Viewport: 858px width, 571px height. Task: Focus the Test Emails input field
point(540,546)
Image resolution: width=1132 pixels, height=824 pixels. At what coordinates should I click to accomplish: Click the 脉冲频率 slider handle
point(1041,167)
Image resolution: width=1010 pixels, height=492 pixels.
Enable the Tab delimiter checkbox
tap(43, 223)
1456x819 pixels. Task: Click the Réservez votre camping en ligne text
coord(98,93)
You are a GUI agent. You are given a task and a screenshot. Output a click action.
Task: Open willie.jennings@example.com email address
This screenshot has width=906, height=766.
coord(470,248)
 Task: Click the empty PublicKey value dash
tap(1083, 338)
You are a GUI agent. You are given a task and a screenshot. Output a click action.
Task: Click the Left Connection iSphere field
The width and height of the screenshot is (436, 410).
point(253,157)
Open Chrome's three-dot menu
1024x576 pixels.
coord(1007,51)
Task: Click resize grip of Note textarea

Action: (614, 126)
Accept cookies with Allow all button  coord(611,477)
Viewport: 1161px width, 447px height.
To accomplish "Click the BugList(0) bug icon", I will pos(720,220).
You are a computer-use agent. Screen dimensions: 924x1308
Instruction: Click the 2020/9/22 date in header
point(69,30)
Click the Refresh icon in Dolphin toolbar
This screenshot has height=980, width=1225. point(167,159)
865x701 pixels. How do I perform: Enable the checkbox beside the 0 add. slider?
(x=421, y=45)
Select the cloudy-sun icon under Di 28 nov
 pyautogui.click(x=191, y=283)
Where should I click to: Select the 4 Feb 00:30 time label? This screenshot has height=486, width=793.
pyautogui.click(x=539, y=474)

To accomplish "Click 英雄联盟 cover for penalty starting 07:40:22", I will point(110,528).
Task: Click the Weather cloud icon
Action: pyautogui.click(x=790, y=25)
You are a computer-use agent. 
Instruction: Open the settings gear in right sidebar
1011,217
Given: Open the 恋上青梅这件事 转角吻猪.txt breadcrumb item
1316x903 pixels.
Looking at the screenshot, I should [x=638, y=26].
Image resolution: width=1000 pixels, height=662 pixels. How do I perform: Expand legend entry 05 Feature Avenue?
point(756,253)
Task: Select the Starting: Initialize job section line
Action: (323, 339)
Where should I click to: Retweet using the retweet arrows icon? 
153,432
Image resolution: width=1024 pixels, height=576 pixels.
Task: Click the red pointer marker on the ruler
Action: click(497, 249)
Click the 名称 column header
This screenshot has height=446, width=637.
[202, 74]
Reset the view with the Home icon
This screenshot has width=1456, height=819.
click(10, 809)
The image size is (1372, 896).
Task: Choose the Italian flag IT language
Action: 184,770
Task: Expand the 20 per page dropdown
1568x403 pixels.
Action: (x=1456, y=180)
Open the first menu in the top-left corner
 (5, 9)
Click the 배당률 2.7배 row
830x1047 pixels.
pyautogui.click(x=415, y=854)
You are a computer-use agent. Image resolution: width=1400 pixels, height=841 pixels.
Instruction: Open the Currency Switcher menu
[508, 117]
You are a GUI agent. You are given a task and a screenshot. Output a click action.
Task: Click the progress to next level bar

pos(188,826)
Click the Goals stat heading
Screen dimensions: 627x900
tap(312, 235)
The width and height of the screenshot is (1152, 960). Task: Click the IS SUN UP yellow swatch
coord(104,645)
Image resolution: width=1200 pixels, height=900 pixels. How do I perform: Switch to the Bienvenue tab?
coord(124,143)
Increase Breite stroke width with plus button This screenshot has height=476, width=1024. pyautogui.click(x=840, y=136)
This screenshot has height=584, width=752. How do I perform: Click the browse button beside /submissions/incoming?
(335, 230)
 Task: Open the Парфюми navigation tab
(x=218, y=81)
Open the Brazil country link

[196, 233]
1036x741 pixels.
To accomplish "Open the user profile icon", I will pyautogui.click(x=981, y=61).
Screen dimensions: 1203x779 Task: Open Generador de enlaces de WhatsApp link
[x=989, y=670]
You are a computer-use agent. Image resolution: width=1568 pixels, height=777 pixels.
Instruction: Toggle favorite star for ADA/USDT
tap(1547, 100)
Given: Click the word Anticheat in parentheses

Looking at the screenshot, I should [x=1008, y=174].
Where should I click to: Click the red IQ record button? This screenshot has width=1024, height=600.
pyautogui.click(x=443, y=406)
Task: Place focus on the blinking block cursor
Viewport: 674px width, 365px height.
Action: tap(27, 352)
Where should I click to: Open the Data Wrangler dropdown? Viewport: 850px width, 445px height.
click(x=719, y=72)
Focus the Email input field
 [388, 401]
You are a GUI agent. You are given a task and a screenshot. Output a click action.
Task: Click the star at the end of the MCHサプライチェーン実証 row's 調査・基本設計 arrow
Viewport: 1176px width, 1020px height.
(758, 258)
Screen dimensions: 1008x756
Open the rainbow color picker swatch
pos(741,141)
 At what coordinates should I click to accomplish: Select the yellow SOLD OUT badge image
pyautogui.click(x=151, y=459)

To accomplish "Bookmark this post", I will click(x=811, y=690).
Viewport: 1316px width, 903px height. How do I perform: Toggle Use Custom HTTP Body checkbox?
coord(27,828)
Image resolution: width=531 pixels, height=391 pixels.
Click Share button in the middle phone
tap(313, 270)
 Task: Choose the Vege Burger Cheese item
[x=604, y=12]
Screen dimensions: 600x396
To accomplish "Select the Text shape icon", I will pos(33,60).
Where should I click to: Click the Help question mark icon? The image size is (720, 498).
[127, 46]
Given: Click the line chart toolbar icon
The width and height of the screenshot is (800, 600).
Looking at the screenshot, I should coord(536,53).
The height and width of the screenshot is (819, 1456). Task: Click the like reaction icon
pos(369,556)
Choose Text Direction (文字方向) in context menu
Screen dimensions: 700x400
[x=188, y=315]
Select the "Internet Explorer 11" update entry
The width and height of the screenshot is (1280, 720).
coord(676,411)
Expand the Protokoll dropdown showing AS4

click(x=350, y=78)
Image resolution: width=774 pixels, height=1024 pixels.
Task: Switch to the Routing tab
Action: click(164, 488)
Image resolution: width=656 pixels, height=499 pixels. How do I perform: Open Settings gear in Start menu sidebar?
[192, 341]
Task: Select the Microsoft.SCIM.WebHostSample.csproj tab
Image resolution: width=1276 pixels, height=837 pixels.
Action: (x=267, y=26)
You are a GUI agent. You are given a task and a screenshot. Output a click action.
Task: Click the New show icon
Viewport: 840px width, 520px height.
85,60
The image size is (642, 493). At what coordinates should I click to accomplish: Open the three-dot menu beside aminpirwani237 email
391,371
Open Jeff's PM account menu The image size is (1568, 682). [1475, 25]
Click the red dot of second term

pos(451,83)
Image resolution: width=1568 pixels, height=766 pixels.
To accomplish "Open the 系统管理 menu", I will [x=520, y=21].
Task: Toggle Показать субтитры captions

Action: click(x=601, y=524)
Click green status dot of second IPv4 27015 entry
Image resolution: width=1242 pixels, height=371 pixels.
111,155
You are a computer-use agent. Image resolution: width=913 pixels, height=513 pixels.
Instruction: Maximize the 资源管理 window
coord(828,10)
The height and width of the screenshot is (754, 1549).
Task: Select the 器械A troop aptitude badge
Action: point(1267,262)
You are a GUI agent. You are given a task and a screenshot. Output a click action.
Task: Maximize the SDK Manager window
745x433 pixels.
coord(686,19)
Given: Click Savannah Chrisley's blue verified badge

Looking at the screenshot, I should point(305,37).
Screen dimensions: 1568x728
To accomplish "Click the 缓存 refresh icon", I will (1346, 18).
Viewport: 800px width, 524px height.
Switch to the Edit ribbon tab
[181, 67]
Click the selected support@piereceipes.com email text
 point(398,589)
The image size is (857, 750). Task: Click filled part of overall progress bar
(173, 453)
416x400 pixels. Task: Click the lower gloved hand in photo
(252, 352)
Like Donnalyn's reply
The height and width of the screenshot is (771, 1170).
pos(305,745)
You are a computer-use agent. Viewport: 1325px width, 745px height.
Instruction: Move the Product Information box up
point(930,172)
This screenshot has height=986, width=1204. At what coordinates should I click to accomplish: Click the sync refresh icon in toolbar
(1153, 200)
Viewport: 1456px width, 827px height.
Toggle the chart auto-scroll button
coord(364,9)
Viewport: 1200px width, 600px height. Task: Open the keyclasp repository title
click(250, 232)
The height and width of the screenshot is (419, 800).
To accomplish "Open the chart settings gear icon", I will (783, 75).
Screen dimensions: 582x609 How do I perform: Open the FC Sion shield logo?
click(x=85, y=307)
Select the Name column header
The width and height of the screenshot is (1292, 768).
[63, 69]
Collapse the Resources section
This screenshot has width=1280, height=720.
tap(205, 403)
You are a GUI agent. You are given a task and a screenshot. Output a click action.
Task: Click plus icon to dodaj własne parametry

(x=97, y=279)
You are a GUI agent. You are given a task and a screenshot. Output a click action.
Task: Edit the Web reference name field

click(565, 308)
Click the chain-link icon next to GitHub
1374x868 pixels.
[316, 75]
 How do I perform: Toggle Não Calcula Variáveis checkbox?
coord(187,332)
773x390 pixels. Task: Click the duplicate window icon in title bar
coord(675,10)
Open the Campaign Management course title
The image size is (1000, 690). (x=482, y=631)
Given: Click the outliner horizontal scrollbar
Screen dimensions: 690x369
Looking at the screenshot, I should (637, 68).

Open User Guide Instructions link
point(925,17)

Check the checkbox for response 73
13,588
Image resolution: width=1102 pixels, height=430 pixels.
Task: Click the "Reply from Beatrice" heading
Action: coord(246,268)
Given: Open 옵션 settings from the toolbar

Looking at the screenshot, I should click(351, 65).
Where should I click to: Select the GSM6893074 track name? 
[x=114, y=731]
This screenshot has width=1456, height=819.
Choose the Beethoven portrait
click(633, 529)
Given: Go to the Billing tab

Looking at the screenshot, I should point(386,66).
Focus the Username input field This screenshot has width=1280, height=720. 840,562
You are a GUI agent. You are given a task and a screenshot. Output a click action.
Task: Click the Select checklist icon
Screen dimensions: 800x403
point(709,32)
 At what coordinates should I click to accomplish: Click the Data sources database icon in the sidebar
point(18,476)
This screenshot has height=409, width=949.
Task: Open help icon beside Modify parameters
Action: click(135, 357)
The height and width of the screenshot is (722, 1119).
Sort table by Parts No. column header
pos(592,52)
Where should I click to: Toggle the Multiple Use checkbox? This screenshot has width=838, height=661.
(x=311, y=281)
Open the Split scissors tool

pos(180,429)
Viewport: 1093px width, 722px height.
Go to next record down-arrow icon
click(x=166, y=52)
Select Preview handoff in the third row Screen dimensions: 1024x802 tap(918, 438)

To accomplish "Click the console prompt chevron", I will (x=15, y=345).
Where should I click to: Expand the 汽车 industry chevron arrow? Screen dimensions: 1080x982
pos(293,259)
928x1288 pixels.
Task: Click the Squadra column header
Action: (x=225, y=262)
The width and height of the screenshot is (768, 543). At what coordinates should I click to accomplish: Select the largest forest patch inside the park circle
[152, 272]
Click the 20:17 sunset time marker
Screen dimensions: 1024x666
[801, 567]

▶ [Problem statement]
Lines after the one containing "Accept cookies with" are left out; every line from the start of the entries through that line is restated word for word.

▶ [Solved problem]
Viewport: 858px width, 571px height. Task: Focus the Test Emails input field
point(540,546)
Image resolution: width=1132 pixels, height=824 pixels. At what coordinates should I click to accomplish: Click the 脉冲频率 slider handle
point(1041,167)
Image resolution: width=1010 pixels, height=492 pixels.
Enable the Tab delimiter checkbox
tap(43, 223)
1456x819 pixels. Task: Click the Réservez votre camping en ligne text
coord(98,93)
You are a GUI agent. You are given a task and a screenshot. Output a click action.
Task: Open willie.jennings@example.com email address
This screenshot has width=906, height=766.
coord(470,248)
 Task: Click the empty PublicKey value dash
tap(1083, 338)
You are a GUI agent. You are given a task and a screenshot. Output a click action.
Task: Click the Left Connection iSphere field
The width and height of the screenshot is (436, 410).
point(253,157)
Open Chrome's three-dot menu
1024x576 pixels.
coord(1007,51)
Task: Click resize grip of Note textarea

Action: (614, 126)
Accept cookies with Allow all button  coord(611,477)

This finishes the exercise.